Required action
Find the lines below in which the string "will" occurs. Copy each one.

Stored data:
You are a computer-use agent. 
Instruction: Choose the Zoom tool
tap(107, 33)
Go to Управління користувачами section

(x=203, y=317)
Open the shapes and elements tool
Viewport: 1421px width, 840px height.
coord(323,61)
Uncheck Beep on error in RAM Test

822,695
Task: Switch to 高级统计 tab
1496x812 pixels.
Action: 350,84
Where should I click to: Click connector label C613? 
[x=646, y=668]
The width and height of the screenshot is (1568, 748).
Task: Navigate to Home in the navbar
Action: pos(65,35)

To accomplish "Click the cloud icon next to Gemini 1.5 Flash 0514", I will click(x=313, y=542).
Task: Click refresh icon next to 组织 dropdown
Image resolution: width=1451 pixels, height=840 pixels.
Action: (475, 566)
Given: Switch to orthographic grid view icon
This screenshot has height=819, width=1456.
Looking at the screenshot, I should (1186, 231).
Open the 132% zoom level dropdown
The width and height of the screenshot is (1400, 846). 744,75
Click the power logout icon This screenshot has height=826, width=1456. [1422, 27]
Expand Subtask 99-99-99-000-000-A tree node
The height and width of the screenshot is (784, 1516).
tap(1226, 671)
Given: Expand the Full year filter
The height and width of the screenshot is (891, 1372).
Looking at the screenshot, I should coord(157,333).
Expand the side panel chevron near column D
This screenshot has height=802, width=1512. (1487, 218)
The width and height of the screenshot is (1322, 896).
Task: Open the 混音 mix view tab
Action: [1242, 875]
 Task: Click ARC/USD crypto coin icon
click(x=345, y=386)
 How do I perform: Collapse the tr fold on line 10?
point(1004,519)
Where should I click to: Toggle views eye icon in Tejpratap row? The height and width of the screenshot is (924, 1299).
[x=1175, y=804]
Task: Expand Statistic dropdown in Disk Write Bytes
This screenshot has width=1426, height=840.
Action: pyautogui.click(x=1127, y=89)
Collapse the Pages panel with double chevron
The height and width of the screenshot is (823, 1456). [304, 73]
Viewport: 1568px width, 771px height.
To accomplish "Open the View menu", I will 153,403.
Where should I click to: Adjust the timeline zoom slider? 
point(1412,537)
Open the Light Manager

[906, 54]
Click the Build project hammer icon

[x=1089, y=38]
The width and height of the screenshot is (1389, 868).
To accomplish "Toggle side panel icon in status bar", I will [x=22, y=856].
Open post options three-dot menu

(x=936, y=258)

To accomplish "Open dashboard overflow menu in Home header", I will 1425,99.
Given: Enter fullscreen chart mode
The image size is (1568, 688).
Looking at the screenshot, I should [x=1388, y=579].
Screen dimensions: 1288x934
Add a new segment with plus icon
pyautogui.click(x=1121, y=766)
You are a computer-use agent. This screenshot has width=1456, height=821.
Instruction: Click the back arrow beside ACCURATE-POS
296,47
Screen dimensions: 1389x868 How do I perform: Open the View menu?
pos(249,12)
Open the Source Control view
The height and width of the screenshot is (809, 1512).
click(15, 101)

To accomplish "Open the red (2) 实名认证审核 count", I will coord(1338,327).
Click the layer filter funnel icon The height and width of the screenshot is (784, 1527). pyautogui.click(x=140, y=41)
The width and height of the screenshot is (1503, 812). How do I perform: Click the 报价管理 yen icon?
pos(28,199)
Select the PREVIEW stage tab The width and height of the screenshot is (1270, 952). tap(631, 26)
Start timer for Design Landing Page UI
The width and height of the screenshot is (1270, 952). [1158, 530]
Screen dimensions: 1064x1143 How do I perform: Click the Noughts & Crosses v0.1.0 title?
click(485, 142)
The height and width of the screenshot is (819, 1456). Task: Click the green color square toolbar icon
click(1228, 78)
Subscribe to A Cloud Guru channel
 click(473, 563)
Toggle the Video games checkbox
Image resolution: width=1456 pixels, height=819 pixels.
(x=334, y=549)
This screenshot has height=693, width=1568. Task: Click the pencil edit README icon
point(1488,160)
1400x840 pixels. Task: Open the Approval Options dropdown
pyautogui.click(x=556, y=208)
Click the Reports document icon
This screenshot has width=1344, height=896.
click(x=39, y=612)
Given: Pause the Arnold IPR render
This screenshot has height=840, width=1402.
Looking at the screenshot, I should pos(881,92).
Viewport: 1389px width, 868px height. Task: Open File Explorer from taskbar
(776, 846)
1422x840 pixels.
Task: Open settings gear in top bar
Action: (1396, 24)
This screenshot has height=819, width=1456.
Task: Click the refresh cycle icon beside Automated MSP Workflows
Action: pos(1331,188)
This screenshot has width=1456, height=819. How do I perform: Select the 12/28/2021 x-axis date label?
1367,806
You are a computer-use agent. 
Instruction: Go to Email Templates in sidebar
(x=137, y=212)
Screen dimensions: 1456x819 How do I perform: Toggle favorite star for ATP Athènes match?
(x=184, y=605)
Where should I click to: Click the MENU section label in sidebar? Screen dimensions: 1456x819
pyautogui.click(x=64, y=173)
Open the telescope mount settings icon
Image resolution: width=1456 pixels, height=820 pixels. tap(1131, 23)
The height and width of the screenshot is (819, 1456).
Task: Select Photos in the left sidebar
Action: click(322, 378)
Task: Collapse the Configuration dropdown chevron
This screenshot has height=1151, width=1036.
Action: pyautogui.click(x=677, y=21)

Answer to this task
To accomplish "Click the cloud icon next to Gemini 1.5 Flash 0514", I will click(x=313, y=542).
To accomplish "Open the View menu", I will 153,403.
To accomplish "Toggle side panel icon in status bar", I will [x=22, y=856].
To accomplish "Open dashboard overflow menu in Home header", I will 1425,99.
To accomplish "Open the red (2) 实名认证审核 count", I will coord(1338,327).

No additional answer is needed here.